Desde los primeros años, en la escuela pública compartí pupitre con negros, indios y variedad de fenotipos resultantes de amores duraderos y furtivos que se dieron en una sociedad mestiza y variopinta como la colombiana.
En serio y en broma, en medio de juegos y peleas de muchachos, circulaban expresiones como “negro bruto", “indio sucio", "negro pícaro” "indio patirajado sacado con espejo”, etcétera, que no pasaban a mayores en medio de esfuerzos de algunos profesores por enseñarnos a respetar sin prejuicios políticos, raciales y religiosos. También, gracias al progresivo fortalecimiento de lazos de amistad forjada en tantas horas compartidas en salones de clase y áreas de recreo de escuelas primarias y colegios de bachillerato.
A pesar de diferencias por estatus económico, social y racial de los estudiantes y de la conformación de galladas afines, al interior de los salones, por encima de estas barreras, entre los estudiantes primaba la amistad y cuando se daban conflictos no estallaban en tragedias como las que revivió recientemente la sociedad norteamericana, la cual fue sacudida por el “no puedo respirar”.
Sin embargo, en costumbres y lenguaje cotidiano permanecía latente un racismo con relación a indígenas y negros que, analizándolo desde el punto de vista de las primeras lecciones de historia, se reforzada cuando nos contaban que el 12 de octubre de 1492, el “Día de la Raza”, Cristóbal Colón “descubrió” América y junto a los conquistadores y curas trajo la “civilización y religión verdaderas” a este continente donde “solo vivían tribus de salvajes, idólatras y herejes”.
De hecho, soslayaban algunos maestros logros de civilizaciones como la inca, azteca, maya, chibcha, aimara y muchos más que fueron “sifilizadas” y despojadas de sus territorios, además de con arcabuzazos y golpes de espada y lanza, a punta de viruela, gripas y otras enfermedades para las que los indígenas no habían desarrollado inmunidad.
Así pues, esa noción de “inferioridad de los indios” fue extendida a los negros cuando nos contaban que llegaron como esclavos a trabajar en explotaciones de oro como las que en Quinamayó y Dominguillo, aledaños a Quilichao, en los siglos XVIII y XIX, tuvieron los Arboleda y Mosquera de Popayán, dirigiéndolas desde Japio y haciendas por el estilo desperdigadas por la Nueva Granada y América hasta el sur de los Estados Unidos, donde cultivaban algodonales y la cruenta guerra civil (librada de 1861 a 1865, entre sureños partidarios de mantener las haciendas esclavistas y yanquis, norteños capitalistas y abolicionistas) sembró la semilla del odio racial.
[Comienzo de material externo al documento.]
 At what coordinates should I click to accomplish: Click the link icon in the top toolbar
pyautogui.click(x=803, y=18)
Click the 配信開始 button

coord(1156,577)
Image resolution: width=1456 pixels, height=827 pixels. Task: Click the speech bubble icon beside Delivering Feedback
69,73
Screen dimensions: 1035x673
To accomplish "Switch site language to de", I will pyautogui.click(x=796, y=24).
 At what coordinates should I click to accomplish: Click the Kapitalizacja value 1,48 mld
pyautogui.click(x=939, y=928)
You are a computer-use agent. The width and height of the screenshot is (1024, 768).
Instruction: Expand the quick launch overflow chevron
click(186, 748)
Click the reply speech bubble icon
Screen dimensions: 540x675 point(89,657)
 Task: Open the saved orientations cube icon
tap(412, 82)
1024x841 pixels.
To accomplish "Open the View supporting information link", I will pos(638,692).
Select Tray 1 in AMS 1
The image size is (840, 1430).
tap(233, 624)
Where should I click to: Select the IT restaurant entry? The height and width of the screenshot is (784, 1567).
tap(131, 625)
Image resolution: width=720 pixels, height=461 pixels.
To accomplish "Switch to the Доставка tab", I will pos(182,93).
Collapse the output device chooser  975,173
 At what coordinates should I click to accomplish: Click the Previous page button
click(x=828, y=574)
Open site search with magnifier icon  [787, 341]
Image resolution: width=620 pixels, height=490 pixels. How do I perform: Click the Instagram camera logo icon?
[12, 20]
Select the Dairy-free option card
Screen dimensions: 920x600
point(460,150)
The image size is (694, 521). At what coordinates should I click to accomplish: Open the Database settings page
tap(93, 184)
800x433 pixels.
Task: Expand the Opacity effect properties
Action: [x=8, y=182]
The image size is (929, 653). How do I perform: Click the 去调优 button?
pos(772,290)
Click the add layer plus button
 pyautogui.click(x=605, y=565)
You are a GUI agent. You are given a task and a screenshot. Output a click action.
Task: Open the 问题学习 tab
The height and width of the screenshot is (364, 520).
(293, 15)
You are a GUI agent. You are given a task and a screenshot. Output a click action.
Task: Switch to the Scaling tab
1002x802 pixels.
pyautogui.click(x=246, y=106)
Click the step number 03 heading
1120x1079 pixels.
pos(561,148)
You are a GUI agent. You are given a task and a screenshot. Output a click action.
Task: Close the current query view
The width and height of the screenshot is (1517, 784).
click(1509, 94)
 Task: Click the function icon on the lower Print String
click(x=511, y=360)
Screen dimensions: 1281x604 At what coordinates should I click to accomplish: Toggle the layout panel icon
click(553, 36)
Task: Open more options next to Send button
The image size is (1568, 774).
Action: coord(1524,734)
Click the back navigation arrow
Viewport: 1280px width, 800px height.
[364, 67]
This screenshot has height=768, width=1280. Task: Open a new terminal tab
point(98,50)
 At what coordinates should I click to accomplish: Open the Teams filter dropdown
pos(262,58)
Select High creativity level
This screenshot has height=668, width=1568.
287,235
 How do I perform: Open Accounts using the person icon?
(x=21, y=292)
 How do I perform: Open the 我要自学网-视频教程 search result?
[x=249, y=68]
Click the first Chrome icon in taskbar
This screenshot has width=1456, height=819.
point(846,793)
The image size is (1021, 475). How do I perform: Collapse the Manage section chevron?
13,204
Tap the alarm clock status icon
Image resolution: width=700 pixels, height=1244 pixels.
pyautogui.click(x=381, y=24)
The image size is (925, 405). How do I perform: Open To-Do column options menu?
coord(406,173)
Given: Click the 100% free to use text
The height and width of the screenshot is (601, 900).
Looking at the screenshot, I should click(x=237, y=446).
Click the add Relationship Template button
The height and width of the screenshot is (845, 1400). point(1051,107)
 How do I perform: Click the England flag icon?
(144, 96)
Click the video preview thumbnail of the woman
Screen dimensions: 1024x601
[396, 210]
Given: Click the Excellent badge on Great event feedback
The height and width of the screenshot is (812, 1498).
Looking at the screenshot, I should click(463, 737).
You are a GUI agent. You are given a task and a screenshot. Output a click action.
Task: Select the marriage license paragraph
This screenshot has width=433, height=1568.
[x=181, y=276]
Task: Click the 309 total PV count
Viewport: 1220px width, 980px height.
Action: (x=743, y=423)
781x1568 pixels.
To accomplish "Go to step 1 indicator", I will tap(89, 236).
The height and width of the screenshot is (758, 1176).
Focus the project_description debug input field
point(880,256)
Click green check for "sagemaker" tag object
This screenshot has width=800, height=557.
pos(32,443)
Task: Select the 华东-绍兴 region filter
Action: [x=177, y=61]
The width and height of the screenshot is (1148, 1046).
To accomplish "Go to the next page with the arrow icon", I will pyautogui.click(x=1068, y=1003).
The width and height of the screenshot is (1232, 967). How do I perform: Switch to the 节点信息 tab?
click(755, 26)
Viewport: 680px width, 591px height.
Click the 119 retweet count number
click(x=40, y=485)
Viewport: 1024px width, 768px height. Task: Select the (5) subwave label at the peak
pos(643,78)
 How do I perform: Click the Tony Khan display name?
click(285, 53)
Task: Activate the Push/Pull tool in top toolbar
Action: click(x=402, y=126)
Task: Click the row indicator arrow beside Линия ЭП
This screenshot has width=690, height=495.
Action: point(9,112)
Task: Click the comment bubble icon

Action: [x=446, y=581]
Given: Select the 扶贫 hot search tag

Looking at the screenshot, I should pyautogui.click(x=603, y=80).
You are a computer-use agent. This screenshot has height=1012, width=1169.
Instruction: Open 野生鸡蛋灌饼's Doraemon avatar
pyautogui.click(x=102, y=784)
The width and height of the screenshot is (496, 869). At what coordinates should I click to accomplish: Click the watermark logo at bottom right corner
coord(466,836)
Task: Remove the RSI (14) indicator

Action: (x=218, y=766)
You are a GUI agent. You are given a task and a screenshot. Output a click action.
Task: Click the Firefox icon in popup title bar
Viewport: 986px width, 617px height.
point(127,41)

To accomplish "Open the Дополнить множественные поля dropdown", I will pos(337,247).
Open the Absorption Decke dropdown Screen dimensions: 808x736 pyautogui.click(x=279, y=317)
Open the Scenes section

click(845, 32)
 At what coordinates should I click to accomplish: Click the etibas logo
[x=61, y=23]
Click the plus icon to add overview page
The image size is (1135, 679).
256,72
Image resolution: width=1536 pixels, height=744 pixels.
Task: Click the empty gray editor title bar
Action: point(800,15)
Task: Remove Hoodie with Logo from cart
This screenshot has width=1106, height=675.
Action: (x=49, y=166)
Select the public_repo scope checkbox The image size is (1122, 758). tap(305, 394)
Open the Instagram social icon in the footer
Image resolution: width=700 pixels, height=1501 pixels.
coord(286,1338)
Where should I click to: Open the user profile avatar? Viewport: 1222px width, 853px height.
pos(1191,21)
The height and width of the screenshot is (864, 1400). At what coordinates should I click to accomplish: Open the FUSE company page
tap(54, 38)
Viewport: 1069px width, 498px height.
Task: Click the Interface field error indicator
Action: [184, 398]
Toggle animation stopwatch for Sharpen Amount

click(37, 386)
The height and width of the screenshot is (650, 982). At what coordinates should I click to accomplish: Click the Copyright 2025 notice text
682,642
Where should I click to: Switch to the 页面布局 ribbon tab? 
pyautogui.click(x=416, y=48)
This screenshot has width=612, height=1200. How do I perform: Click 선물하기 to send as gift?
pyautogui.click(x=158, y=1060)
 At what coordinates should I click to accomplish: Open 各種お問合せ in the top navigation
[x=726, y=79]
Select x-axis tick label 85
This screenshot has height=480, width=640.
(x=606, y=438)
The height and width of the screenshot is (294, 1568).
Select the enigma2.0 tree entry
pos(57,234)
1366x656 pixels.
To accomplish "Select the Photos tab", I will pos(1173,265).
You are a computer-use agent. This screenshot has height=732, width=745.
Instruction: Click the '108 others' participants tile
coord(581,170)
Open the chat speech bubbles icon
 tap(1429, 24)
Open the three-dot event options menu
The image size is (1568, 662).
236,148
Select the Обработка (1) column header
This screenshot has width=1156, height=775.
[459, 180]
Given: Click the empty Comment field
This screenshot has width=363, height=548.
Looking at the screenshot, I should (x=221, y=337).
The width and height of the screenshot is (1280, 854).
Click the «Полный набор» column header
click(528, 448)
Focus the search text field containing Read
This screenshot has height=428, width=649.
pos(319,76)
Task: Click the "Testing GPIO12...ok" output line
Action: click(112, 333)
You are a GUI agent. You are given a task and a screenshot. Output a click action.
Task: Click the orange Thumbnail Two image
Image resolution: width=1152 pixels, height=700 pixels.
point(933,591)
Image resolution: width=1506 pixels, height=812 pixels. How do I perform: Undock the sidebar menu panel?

Lo anterior especialmente entre descendientes de confederados que culparon a los afros de su desgracia al no aceptar la derrota de Lo que el viento se llevó y a posteriores generaciones que transmitieron el virus del racismo latente en supremacistas blancos y religiosos, como el policía sádico que asfixió a George Floyd y otros por estilo, quienes amparados en el uniforme han cometido crímenes similares en ciudades donde hacinadas comunidades afros y de origen latinoamericano, además de ser los mayores ocupantes de las cárceles, son víctimas del desempleo y enfermedades como el coronavirus, en medio del racismo discriminador alentado por supremacistas como el presidente Trump.
En Colombia y el Cauca, el asesinato de Anderson Arboleda, quien fue golpeado por un policía, nos recuerda que pervive el racismo de la sociedad neoliberal, que (por desarrollar grandes proyectos agroindustriales, mineros, ganaderos, hidroeléctricos, etcétera, junto a narcotraficantes y mineros ilegales) promueve la quema colonizadora de la Amazonia y selvas del Pacífico, ayudada por paramilitares camuflados en bacrims, junto a "disidencias" y ELN, para desplazar de sus territorios a indígenas, comunidades negras y campesinas sobrevivientes de la primera oleada “sifilizatoria”.